When injected under the skin of laboratory mice, about 25 percent of the animals developed breast cell tumors, and these tumors, like the tetraploid cells that seeded them, were also marked by similar chromosomal irregularities.

The new findings confirm a far-sighted notion of Theodor Boveri, a German scientist of the 19th Century who was one of the discoverers that the chromosomes in the nucleus of the cell carry the material of heredity, or genes. In 1914, he published what Pellman calls an "amazingly accurate and prescient" treatise suggesting, among other things, that genetic instability was a cause of malignant tumors.

One way to obtain this lack of chromosomal integrity, Boveri proposed, was a result of cells failing to divide normally, generating the double-value or tetraploid cells. Normally, human cells carry a "diploid" set of chromosomes ? that is, 22 pairs plus an "X" and "Y" chromosome in males and two "X" chromosomes in female. Tetraploid cells contain 44 pairs plus the sex chromosomes.

"Our experiments test an idea that's been percolating along among cell biologists for many years but was never really embraced by the cancer community," says Pellman. "We set up this experiment to test it in a real cancer setting."

A companion paper being published simultaneously in Nature by Randy King and colleagues at Harvard Medical School reports that tetraploid cells may arise more frequently than had been thought.
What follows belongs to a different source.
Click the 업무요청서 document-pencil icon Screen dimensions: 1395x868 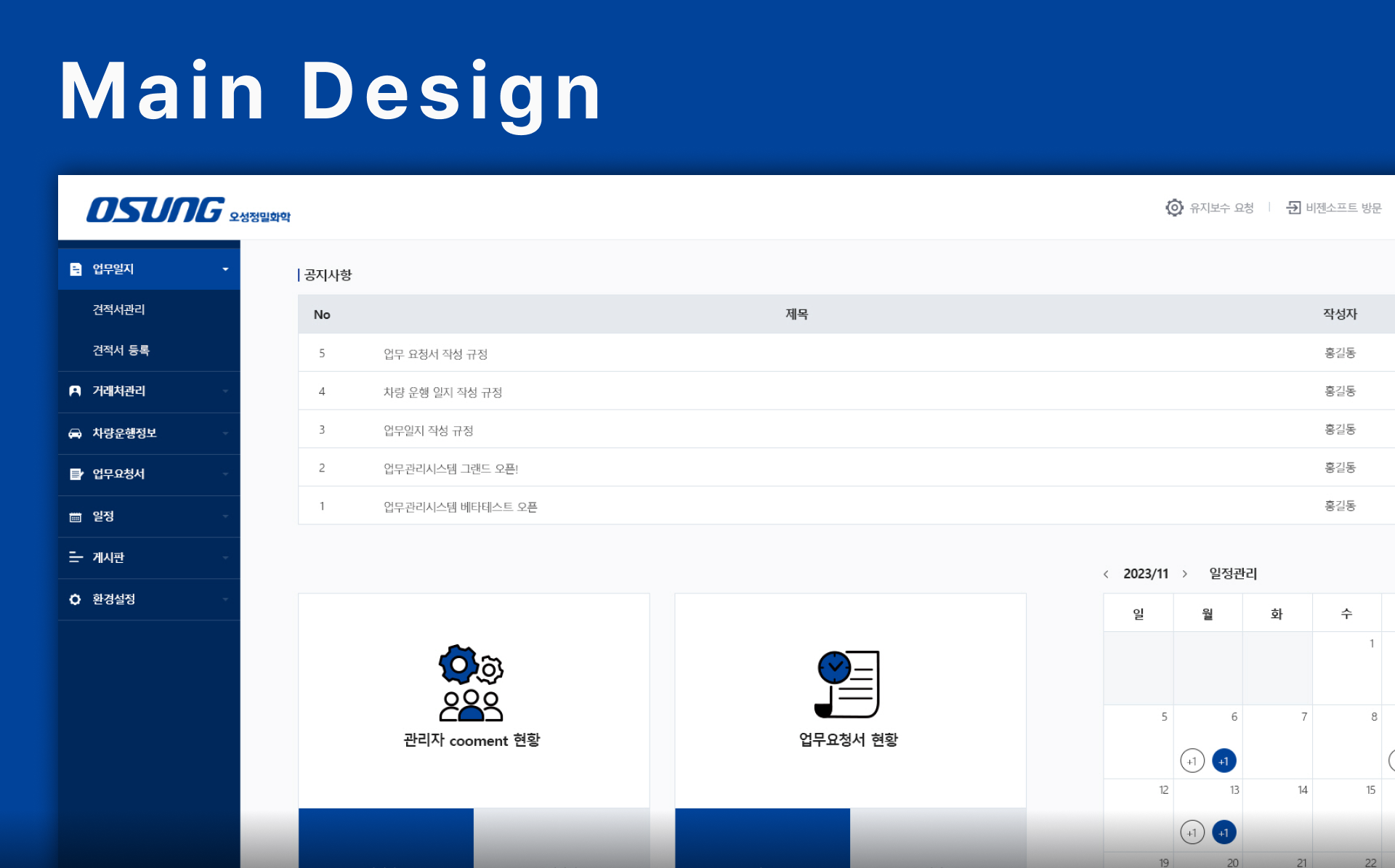[x=76, y=474]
According to Pellman, the instability of tetraploid cells may have played a role in evolution, because many organisms, including humans, are thought to have undergone ancient genome doublings.

The therapeutic implications arise from biological differences between the tetraploid cells and normal cells that might make the tetraploid-derived cancerous cells vulnerable to doses of drugs that aren't harmful to the normal cells and tissues. " In other experiments, we identified genes in a model organism-- yeast-- that are essential for the survival of tetraploid cells but not for cells with a normal number of chromosomes" Pellman says. "You knock out those genes, and the tetraploid cells die. We are eager to find out if this can be extended to cancer cells and the new animal model should help us do this."